I started looking for ways to start having these discussions with people in the organization, including joining an ADM-led committee tasked with making the organization a better place to work, and our youth network. But engagement is only part of an excellent public service (albeit, in my mind, a key idea), and depends on many other variables. To boot, I've always tried to understand and dissect systems, and I became increasingly concerned about the status quo: both to avoid a dangerous tipping point, and to govern a world continuously reinventing itself. So eventually these explorations became To The Dogs Or Whoever and later, my involvement in CPSRenewal.ca.


Good Ideas and Opportunity Cost

To close a loop: employee engagement is built on the same principles as community engagement, citizen engagement, and even interpersonal conversations. It's ensuring a meaningful connection between actions and outcomes, and proving it.

In conversations we do this by adding prompts to dialogue ("Uh huh", "Really", "Go on") to demonstrate to others that we're listening and understanding. Managers can do this by connecting employees' work to the greater mission, and providing feedback on work and its' impact (CEB puts "connection to organizational mission" and "regular feedback" as their top engagement drivers). And governments will need to find ways to do this effectively when involving citizens in governance, a learning curve that has seen some stumbles to date.

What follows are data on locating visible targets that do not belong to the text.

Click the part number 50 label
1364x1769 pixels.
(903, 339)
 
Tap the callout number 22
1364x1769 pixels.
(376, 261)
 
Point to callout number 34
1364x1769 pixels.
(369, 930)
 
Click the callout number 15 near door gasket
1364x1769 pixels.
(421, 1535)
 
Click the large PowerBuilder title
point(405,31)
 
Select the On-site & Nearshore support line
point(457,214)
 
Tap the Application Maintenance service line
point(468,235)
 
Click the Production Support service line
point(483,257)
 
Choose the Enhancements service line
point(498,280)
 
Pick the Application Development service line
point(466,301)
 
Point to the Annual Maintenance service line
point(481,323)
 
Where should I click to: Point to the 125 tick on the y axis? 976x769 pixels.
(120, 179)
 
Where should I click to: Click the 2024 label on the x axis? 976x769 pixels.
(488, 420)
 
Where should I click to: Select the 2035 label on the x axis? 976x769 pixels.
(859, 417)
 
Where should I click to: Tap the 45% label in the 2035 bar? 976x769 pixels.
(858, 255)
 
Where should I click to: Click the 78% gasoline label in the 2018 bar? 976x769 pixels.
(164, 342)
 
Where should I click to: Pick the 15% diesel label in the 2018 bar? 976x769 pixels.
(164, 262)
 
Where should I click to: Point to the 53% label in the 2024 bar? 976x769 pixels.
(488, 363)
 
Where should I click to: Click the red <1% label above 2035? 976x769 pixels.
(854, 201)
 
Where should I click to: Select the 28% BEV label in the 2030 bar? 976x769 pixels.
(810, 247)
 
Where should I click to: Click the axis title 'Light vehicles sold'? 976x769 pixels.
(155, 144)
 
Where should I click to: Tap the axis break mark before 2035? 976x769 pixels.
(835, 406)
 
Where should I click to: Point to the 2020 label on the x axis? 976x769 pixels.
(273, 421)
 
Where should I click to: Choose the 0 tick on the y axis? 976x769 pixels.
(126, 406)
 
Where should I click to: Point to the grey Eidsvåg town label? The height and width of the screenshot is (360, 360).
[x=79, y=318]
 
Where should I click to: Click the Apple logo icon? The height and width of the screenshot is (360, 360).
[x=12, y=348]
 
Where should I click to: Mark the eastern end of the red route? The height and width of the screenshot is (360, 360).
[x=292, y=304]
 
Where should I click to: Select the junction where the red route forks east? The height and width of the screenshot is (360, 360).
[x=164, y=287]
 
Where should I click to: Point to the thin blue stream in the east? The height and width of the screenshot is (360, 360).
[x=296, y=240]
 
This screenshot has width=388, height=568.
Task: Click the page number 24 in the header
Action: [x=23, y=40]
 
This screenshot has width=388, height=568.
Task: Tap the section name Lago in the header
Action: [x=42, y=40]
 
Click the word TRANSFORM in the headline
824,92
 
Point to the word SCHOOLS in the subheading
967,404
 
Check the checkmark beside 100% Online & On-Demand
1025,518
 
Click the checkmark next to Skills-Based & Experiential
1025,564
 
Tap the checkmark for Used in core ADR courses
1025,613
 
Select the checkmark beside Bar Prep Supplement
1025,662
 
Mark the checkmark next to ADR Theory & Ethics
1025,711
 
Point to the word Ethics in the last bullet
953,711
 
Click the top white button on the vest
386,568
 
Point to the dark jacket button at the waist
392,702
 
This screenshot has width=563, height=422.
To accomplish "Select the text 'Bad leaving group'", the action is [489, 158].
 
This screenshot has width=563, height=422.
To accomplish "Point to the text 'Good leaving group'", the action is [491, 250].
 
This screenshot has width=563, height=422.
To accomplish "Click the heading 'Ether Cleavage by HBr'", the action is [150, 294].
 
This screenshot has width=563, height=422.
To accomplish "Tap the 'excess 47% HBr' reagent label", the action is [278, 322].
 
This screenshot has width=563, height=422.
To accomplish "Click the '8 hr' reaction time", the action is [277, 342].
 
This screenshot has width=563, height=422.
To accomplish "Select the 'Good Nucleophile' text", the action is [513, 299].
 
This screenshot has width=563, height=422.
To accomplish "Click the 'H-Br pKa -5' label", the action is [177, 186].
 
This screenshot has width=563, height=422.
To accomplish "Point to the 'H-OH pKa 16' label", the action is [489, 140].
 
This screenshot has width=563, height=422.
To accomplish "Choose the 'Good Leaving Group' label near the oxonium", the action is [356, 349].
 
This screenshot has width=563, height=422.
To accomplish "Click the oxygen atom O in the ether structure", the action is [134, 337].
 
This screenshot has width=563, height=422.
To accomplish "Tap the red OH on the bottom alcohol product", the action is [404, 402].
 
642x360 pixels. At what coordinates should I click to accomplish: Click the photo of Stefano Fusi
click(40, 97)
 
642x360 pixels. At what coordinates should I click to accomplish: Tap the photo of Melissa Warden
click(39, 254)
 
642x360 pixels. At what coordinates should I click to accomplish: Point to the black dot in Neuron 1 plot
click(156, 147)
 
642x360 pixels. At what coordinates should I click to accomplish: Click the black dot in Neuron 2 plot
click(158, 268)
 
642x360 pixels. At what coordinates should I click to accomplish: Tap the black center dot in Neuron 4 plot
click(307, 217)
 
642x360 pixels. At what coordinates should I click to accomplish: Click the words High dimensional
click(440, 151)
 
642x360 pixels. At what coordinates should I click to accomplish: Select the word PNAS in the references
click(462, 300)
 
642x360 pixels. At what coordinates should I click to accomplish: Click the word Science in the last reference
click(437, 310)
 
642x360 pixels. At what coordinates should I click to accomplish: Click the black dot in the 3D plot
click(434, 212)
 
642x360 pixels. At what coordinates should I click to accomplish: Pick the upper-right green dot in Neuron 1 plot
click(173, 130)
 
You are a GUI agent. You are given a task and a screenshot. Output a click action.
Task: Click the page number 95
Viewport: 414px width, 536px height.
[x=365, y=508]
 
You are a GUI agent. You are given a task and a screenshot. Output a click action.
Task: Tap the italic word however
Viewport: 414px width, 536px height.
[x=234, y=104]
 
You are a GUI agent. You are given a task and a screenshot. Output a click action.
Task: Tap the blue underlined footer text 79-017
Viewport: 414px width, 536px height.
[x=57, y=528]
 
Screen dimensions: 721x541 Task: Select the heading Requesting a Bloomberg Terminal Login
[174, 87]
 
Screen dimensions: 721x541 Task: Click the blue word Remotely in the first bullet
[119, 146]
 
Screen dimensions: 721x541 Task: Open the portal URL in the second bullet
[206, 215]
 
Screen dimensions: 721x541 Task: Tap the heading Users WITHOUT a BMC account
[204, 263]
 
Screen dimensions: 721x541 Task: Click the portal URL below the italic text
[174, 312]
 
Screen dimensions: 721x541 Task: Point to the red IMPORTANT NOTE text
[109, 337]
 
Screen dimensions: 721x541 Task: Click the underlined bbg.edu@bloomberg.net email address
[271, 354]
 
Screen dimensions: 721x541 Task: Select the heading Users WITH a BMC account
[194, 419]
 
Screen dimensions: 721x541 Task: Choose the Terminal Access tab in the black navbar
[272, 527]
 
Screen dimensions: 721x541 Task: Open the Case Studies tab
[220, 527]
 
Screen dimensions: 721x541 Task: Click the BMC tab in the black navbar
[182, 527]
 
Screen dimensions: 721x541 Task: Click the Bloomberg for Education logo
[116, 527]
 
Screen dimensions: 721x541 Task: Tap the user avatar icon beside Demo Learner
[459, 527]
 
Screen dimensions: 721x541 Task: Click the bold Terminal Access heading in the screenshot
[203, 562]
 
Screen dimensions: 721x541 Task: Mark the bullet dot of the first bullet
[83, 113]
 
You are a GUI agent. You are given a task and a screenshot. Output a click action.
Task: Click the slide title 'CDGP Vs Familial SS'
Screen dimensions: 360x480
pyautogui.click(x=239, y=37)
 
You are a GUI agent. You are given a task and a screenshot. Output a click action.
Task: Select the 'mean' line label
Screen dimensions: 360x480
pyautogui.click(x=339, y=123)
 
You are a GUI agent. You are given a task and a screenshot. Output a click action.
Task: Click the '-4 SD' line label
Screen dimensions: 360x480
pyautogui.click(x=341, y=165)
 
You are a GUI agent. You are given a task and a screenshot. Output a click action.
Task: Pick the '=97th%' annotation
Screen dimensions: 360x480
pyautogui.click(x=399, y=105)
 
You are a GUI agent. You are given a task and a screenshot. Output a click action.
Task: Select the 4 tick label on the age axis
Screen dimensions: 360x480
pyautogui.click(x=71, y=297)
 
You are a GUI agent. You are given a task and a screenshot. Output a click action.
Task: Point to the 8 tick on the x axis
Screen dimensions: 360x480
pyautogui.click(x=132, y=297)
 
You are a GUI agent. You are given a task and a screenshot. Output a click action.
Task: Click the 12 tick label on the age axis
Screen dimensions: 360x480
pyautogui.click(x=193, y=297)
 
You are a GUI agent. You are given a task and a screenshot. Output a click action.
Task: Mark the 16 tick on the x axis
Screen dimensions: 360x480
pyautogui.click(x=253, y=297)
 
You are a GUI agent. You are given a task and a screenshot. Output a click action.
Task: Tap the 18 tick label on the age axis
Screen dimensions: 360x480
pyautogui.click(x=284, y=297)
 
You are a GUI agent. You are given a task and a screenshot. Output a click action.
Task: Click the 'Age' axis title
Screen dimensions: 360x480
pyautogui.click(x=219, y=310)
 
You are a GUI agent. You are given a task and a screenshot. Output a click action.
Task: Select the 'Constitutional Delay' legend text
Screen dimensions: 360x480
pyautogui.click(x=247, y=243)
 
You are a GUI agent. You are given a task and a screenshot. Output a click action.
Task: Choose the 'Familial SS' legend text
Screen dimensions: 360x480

As an aside, Gallup covered the why for employee engagement, but it's the same for stakeholder/citizen engagement. That is, it works. Participation rates increase, important information surfaces, communities get strengthened, people vote, and decision makers build trust and legitimacy (as it turns out, transparency's relationship with trust is actually rather shaky. Engagement's relationship with trust is strong). And it works both ways: giving citizens opportunities to engage with governance will give meaning to public servants' work, too (long story short: begets a virtuous cycle of trust, talent, and performance). Truly understanding engagement has a lot of potential for government, democracy, and public service.


Public Service Renewal

That's the gist of why I'm interested in public service renewal. And employee, community, and citizen engagement as keystone elements of that renewal. I think dialogue on the topic is important, partially because it can influence direction, but also so that ideas are shared, sussed out, and improved for when they do.

As noted, though, these ideas are just parts of a complex system. So we'll see where 2014 takes things. Regardless, thank you for reading and the many wonderful discussions it has led to, and I look forward to many more.